After the cleanup, Christian tried to deploy his rogue workload again. Blocked! Argo CD prevented the deployment into the unauthorized namespace.
💪 The Takeaway: Achieving true multi-tenant isolation requires a dual-layer approach: network isolation with Cilium and orchestration isolation with finely-tuned Argo CD projects and RBAC.
Scaling Security: GitOps and Argo CD Application Sets 📈
With five tenants, manual configuration of policies and projects was manageable.
But the mandate was clear: 100 tenants by Monday! Handcrafting configurations
for each tenant is simply not sustainable. Plus, out-of-band changes (someone
kubectl editing a Cilium policy) could easily undermine security.
🌟 The Solution: GitOps to the rescue, specifically Argo CD Application Sets.
- Luke demonstrated how Application Sets use generators (like a Git generator based on folder structure) to dynamically create Argo CD applications from templates.
- By simply adding a new folder for “Tenant C” to the Git repository and pushing it, Argo CD automatically onboarded the new tenant, deploying their workload, project, and all necessary Cilium policies.
- Self-healing became a critical feature: if anyone made an out-of-band change to a Cilium policy, Argo CD would detect the drift and automatically revert it to the desired state defined in Git.
💯 The Impact: Automation, consistency, and unparalleled scalability. Onboarding new tenants became a simple Git commit.
Seeing is Believing: Network Observability with Hubble 👁️
With hundreds of tenants and policies, how do you know your network isolation is truly working?
🔭 The Answer: Hubble, Cilium’s built-in observability platform. Hubble provides:
- Visualizations of network flows.
- Real-time insights into policy denials (like that
403 Forbiddenfor the admin path). - Layer 7 details (HTTP paths, methods) for blocked requests.
This allows platform engineers to verify policies, troubleshoot issues, and see exactly why traffic is being blocked, even in a massive, complex environment.

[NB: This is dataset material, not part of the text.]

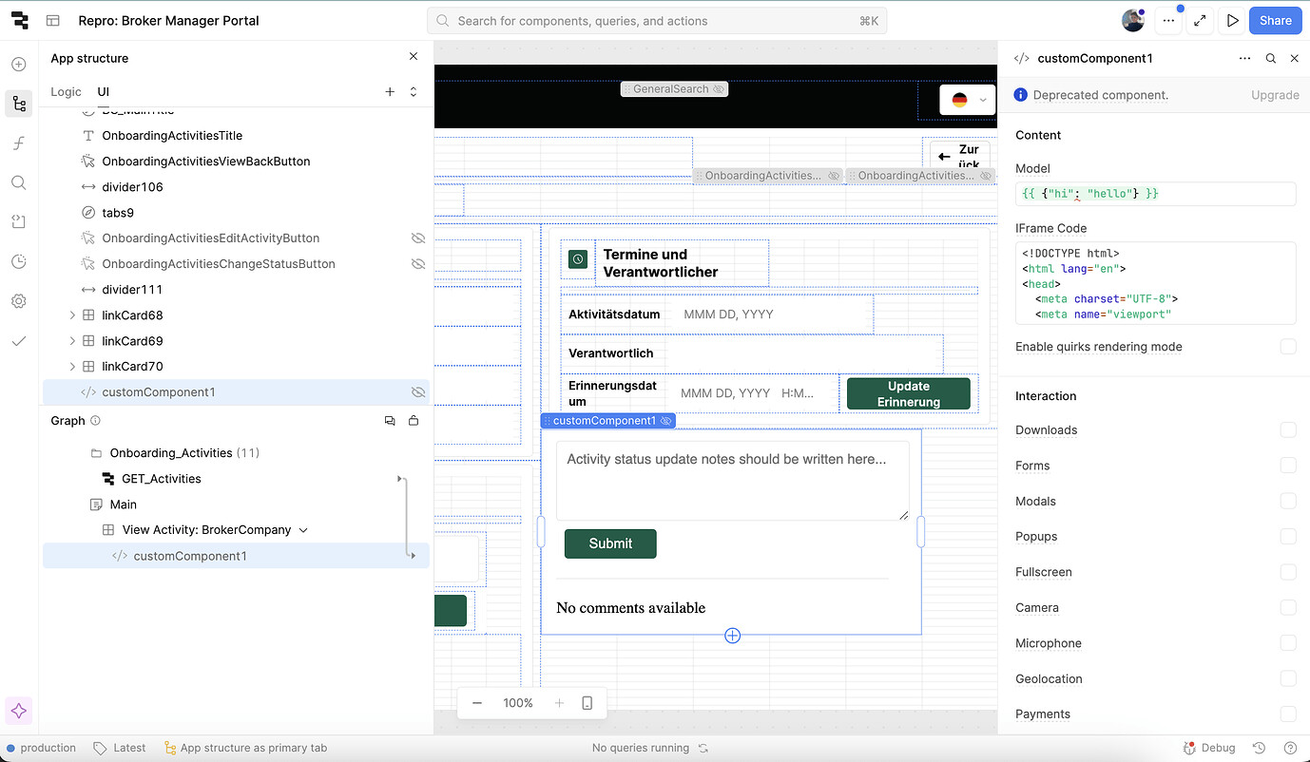Switch to the Logic tab
This screenshot has height=762, width=1310.
point(66,92)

The Ultimate Lockdown: Identity-Aware Isolation 🔐
The final frontier of security: Argo CD’s sync process itself. By default, Argo CD runs with a highly privileged service account (often cluster-admin). If a rogue tenant could somehow inject into this process, they could gain immense power.

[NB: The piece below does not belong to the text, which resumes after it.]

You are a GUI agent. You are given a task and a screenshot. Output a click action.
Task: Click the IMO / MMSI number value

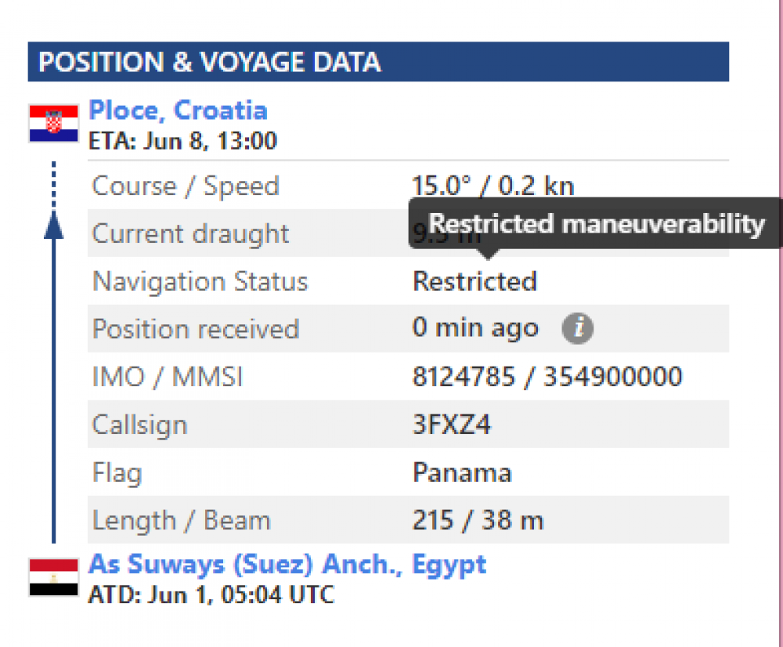tap(547, 377)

🛡️ The Ultimate Defense: A two-pronged approach:
- Argo CD Service Account Impersonation: Luke enabled this feature in Argo
CD. This allows Argo CD to impersonate a specific, less privileged service
account when syncing a tenant’s application. He restricted Tenant A’s
project to use a dedicated
tenant-Aservice account. - Cilium Service Account-Aware Network Policies: Cilium allows you to write network policies that not only match IP addresses, ports, and HTTP paths but also Kubernetes service accounts.
By combining these, the platform achieved identity-aware isolation. Even if an application sync somehow went rogue, the impersonated service account would lack the necessary permissions, and Cilium would block any unauthorized network traffic based on that specific service account’s identity.
Your Perfect Platform, Truly Achieved! ✨
Luke and Christian masterfully demonstrated how to build a truly robust, scalable, and secure multi-tenant Kubernetes platform. Their architecture provides:
- Layer 3 to Layer 7 Traffic Isolation with DNS-aware egress using Cilium Network Policies.
- Orchestration Boundary and RBAC with Argo CD Projects.
- Tenant Self-Service within defined boundaries.
- Scalability for platform engineers and tenant teams using Argo CD Application Sets.
- Self-healing capabilities via Argo CD to prevent out-of-band configuration drift.
- Observability and Verification of network policies with Hubble.
- Identity-Aware Isolation by combining Argo CD Service Account Impersonation with Cilium Service Account-Aware Network Policies.
This is how you move from a seemingly “perfect” but vulnerable platform to one that is genuinely secure, scalable, and resilient. It’s not just about installing tools; it’s about thoughtfully integrating them into a comprehensive GitOps-driven strategy. Your perfect platform awaits!